Recovery Plan Development
- Maintain multiple types of plan documents for different audiences
- Checklists
- Emergency response - simple but comprehensive instructions for essential personnel to follow immediately upon recognizing that a disaster is in progress. Most important tasks first.
- Personnel and communications - List of personnel to contact in the event of a disaster
- Backups and offsite storage
- Full backups - complete copy
- Incremental backups - Files that have been modified since most recent full or incremental backup. Only files with archive bit turned on are duplicated, then those vits are turned off.
- Differential backups - Files that have been modified since the last full backup. Only files with archive bit turned on, but the bit is left on afterwards.
- Difference between incremental and differential is the time needed to restored data in an emergency vs time taken to create the backups.

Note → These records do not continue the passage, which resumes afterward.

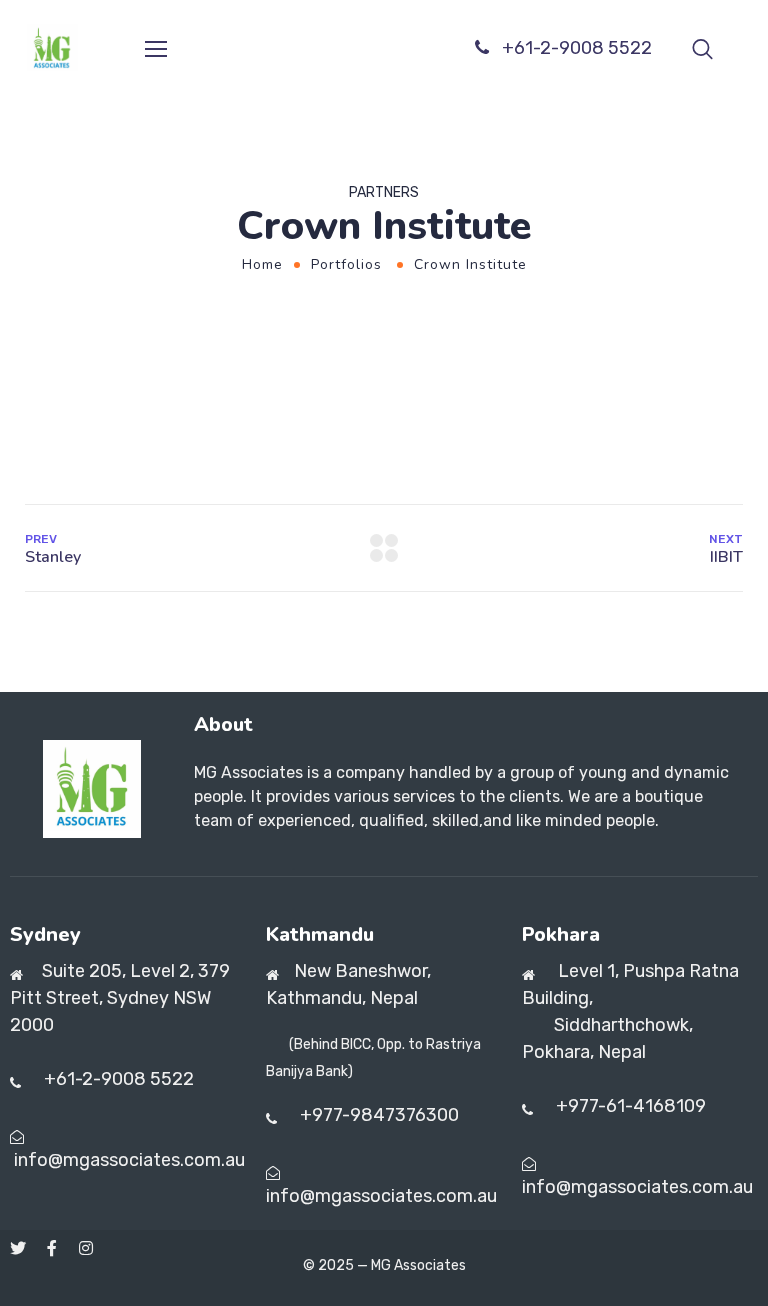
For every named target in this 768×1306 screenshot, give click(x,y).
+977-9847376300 (377, 1115)
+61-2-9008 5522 (577, 48)
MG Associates (418, 1265)
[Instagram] (86, 1248)
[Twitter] (18, 1248)
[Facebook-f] (52, 1248)
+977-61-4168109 (631, 1106)
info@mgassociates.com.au (129, 1160)
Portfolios (346, 264)
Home (262, 264)
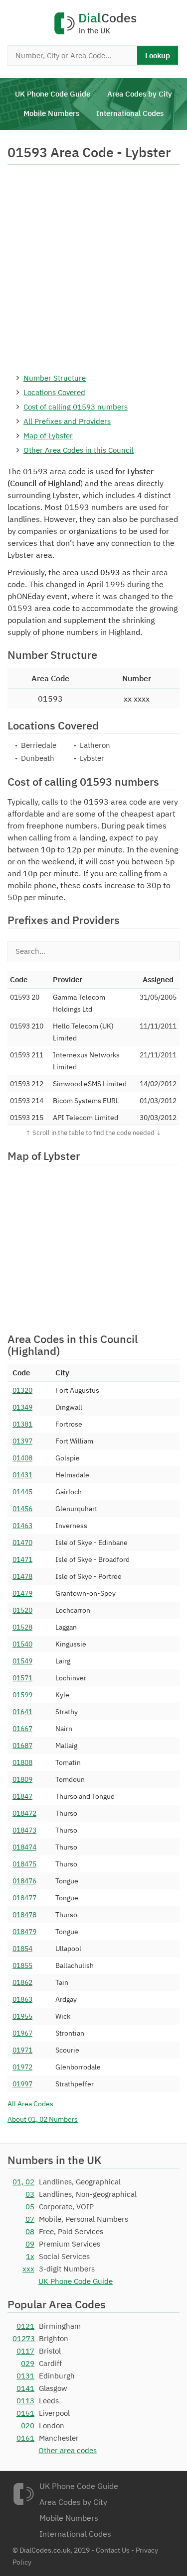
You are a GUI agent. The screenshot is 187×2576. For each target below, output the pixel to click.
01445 (22, 1491)
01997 (22, 2083)
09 (29, 2244)
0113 (25, 2400)
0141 (25, 2388)
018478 (24, 1914)
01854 (22, 1948)
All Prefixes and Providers (67, 421)
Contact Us (113, 2550)
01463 (22, 1525)
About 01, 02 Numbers (42, 2119)
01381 (22, 1424)
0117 (25, 2351)
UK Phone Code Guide (52, 94)
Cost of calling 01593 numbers (75, 407)
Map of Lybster (48, 435)
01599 (22, 1694)
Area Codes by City (139, 94)
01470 (22, 1542)
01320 (22, 1390)
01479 (22, 1593)
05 (29, 2206)
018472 (24, 1813)
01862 (22, 1982)
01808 (22, 1762)
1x (30, 2256)
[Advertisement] (93, 268)
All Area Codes (30, 2103)
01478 (22, 1576)
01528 (22, 1627)
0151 (25, 2413)
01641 (22, 1711)
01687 (22, 1745)
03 (29, 2194)
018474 (24, 1847)
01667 (22, 1728)
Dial (107, 23)
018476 (24, 1880)
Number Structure (54, 378)
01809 (22, 1779)
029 (27, 2363)
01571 (22, 1677)
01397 (22, 1441)
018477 (24, 1897)
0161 (25, 2438)
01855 (22, 1965)
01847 (22, 1796)
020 (27, 2425)
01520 (22, 1610)
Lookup (157, 55)
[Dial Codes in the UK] (23, 2494)
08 (29, 2231)
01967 (22, 2033)
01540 (22, 1644)
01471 (22, 1559)
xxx (28, 2268)
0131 (25, 2375)
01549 (22, 1660)
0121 (25, 2326)
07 (29, 2219)
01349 (22, 1407)
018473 (24, 1830)
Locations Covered (54, 392)
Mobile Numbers (51, 113)
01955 (22, 2016)
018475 (24, 1863)
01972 (22, 2066)
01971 (22, 2050)
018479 (24, 1931)
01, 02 (23, 2181)
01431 (22, 1474)
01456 (22, 1508)
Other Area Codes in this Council (78, 450)
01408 (22, 1457)
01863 (22, 1999)
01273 (23, 2338)
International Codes (130, 113)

- Software escrow arrangement - protects a company against failure of a developer to provide adequate support for products or if the developer goes out of business
- External communications may be performed by public relations officials
- Logistics refers the problem of moving large numbers of people, equipment, and supplies
- Recovery is bringing business operations and processes back to a working state, while restoration involves bringing the facility and environment back to a working state. DRP should define criteria for both.
Training, Awareness, and Documentation
- Should have these elements
- Orientation training for new employees
- Initial training on new DR roles
- Detailed refersher training for DR team members
- Awareness refershers for all other employees
- DRP should be treated as exteremely sensitive and provided to individuals on a compartmentalized, need-to-know basis
Testing and Maintenance
- Read through test - Distribute copies of DR plans and review them
- Structured walk through - Table-top exercise with the members of the DR team gather, basically role-playing
- Simulation test - Team members are presented with a scenario and asked to develop a response
- Parallel test - Relocating personnel to alternate recovery site and implementing site activation procedures
- Full-interruption test - Actually shut down the primary site and shift them to the backup site
- DR plans are living documents and need maintenance. They should refer to the organization’s business continuity plan as a template.